Removing highly correlated variables for species distribution modeling is recommended for reliable and unbiased output54. We statistically tested the correlations among all the 19 bioclimatic variables using the presence and background locations through examining the Pearson correlation coefficient values (the absolute value greater than 0.75). Both Ecological Niche modeling Tools (ENM Tools 1.4.4) and Principal Component Analysis were used within ArcGIS to remove highly correlated predictors. The two factor-screening methods produced similar results, and out of 19 variables, only six of them were kept for use (Table 1).

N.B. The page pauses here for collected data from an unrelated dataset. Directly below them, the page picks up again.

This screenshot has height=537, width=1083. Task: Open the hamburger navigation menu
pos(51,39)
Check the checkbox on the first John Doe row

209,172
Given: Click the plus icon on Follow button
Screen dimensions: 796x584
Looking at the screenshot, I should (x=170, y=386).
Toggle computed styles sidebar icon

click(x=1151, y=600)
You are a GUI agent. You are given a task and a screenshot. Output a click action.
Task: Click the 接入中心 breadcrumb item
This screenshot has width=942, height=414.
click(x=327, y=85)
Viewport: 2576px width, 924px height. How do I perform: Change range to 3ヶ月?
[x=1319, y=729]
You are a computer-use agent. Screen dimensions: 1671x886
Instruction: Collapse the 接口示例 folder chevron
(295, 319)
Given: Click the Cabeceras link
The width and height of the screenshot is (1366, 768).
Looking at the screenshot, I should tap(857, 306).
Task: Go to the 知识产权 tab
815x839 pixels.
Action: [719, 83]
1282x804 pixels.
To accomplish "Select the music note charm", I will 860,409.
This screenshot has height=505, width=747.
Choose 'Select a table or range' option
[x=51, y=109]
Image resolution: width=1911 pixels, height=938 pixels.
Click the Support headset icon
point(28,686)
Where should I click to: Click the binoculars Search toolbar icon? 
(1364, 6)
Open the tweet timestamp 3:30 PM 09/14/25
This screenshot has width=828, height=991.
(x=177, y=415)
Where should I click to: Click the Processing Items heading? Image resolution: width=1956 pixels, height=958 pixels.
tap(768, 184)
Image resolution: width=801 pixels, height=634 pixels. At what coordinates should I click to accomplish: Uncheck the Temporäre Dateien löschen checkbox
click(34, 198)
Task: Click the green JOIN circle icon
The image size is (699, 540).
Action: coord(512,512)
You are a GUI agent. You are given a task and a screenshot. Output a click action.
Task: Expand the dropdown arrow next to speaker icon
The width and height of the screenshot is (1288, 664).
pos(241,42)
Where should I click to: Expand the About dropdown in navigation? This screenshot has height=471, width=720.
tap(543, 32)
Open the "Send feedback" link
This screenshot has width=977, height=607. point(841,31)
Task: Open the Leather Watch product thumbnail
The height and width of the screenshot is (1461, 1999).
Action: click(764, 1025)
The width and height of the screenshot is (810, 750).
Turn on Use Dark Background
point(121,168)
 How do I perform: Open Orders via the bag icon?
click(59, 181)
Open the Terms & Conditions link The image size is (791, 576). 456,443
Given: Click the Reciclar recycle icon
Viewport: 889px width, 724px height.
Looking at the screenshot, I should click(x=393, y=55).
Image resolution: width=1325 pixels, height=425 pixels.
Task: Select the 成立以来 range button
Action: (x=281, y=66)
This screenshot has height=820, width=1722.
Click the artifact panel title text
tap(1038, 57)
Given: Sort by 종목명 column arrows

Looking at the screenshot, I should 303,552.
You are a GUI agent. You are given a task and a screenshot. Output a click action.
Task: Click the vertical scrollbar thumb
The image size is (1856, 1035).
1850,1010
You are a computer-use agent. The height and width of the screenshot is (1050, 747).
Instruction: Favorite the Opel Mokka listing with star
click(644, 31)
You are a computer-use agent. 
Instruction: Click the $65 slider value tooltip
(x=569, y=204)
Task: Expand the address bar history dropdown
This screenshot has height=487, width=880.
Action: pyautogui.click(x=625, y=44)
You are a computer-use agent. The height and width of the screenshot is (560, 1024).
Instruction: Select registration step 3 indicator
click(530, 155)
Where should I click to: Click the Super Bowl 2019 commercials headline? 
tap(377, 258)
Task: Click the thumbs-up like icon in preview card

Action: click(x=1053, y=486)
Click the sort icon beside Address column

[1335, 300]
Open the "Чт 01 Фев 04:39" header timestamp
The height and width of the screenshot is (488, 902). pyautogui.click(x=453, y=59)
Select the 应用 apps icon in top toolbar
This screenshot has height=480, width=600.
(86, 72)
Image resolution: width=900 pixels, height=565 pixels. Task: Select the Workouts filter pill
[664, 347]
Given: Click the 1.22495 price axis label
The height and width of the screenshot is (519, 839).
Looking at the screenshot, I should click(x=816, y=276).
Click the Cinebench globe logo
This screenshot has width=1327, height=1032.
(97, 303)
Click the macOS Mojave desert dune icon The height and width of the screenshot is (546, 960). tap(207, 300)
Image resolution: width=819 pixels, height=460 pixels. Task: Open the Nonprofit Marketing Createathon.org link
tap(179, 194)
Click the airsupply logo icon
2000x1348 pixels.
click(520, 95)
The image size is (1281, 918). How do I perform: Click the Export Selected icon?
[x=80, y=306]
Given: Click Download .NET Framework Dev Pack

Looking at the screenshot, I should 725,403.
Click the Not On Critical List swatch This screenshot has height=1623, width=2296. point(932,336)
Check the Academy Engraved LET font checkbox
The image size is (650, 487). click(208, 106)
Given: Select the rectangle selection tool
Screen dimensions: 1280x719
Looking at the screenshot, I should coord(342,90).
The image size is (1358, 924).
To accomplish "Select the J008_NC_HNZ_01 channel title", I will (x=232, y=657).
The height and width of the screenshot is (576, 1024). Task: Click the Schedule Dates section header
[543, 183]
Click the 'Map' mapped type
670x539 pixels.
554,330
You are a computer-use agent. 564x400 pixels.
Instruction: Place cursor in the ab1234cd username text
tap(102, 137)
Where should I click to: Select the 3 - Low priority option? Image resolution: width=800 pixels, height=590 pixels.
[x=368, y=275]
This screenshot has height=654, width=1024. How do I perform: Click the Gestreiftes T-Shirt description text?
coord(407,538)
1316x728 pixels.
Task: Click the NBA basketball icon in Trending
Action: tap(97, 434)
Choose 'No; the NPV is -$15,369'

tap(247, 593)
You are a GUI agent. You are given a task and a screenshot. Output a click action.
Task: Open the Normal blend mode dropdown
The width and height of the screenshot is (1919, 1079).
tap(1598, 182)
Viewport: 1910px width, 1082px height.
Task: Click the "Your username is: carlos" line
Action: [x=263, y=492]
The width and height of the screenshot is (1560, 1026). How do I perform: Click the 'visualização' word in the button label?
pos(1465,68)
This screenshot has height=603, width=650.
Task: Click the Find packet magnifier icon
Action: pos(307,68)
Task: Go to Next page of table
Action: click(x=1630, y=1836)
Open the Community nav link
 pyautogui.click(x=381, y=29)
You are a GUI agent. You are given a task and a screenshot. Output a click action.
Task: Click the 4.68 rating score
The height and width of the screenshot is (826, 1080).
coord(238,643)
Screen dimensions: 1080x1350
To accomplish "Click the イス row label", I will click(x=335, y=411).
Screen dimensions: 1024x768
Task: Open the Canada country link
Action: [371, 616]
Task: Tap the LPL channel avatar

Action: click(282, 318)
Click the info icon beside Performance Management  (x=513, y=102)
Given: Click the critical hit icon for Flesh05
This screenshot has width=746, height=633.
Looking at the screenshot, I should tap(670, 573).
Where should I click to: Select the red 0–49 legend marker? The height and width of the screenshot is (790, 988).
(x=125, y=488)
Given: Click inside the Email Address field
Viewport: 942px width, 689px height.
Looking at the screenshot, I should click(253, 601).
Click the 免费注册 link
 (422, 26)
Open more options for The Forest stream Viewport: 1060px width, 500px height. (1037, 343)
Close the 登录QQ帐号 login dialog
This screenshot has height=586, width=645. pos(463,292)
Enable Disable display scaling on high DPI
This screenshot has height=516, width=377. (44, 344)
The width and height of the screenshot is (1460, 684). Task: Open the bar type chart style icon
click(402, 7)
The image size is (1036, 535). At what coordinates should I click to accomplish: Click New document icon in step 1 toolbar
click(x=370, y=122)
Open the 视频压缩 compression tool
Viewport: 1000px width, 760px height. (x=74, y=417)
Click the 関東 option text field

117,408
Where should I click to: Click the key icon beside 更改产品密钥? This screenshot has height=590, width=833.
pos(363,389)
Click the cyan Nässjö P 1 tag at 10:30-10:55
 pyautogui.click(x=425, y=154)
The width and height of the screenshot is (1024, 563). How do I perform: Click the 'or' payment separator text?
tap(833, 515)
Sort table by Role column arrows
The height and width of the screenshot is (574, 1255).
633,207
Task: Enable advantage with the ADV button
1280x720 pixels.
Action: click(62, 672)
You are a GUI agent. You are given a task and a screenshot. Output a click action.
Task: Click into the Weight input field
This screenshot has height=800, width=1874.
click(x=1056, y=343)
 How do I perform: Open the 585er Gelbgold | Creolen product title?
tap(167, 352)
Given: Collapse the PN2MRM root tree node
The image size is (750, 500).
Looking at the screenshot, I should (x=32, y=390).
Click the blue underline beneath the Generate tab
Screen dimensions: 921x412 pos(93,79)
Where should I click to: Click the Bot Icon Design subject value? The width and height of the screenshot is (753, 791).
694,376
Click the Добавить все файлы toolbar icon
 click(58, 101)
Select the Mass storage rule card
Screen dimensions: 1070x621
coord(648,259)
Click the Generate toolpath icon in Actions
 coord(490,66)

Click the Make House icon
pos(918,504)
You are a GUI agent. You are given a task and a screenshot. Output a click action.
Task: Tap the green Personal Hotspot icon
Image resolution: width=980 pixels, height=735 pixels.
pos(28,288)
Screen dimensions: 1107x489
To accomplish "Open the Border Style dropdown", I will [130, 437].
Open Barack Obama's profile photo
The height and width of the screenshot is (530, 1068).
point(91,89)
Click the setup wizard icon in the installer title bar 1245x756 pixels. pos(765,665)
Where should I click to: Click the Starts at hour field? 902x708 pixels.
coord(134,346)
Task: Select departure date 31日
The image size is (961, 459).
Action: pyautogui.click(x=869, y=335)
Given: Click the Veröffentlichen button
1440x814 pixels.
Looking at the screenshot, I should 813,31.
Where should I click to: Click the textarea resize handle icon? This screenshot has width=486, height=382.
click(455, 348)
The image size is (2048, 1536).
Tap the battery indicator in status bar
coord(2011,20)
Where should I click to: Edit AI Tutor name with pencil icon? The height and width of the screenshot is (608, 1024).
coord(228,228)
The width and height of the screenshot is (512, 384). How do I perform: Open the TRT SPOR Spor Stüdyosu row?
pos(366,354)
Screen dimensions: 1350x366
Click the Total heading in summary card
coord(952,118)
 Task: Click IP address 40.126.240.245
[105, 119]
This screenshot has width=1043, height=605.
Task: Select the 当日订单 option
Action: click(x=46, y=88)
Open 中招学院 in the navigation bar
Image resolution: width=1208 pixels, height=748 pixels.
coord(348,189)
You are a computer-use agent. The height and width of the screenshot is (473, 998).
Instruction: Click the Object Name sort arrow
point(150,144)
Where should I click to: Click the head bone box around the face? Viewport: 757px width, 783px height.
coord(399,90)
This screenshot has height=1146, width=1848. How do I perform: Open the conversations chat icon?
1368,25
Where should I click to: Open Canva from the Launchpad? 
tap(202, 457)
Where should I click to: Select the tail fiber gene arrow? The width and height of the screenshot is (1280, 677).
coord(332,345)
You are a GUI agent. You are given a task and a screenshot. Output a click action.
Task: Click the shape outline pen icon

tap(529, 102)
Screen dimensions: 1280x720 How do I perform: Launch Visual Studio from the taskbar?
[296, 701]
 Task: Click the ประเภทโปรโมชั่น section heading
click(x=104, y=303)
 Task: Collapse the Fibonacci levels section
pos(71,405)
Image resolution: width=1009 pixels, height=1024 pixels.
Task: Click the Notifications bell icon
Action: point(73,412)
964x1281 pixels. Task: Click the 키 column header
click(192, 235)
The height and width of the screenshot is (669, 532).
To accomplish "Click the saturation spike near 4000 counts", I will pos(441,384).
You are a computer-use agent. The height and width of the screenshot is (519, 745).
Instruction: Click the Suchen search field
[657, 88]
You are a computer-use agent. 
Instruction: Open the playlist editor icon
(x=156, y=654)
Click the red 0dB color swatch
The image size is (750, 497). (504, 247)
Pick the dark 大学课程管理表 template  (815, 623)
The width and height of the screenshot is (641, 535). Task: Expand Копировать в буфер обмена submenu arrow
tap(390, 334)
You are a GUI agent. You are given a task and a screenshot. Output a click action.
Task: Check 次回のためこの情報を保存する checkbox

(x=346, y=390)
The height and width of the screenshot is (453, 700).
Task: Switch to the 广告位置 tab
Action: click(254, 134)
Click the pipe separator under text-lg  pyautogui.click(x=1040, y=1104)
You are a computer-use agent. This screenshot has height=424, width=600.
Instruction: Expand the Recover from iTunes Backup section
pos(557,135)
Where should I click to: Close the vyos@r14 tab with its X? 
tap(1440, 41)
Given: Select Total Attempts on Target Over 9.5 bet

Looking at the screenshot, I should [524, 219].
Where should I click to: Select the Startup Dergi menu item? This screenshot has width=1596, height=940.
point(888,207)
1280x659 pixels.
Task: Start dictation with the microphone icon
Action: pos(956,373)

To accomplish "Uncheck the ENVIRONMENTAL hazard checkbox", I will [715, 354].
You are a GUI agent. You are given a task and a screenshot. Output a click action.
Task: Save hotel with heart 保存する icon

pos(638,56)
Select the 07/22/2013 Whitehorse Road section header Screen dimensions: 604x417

(4) Forest is a major component of an animal’s habitat. In this study, the tree canopy cover from Global Forest Change(https://earthenginepartners.appspot.com/science-2013-global-forest/download_v1.5.html) was used to model the habitat of the target species. Tree canopy cover was defined as the canopy closure for all vegetation (broadleaved or conifers) taller than 5 m in height, which is encoded as a percentage per output grid cell in the range 0–100. The full range map was reclassified to 5 grades or levels with an equal interval of 20, which was later resampled to 100 m resolution.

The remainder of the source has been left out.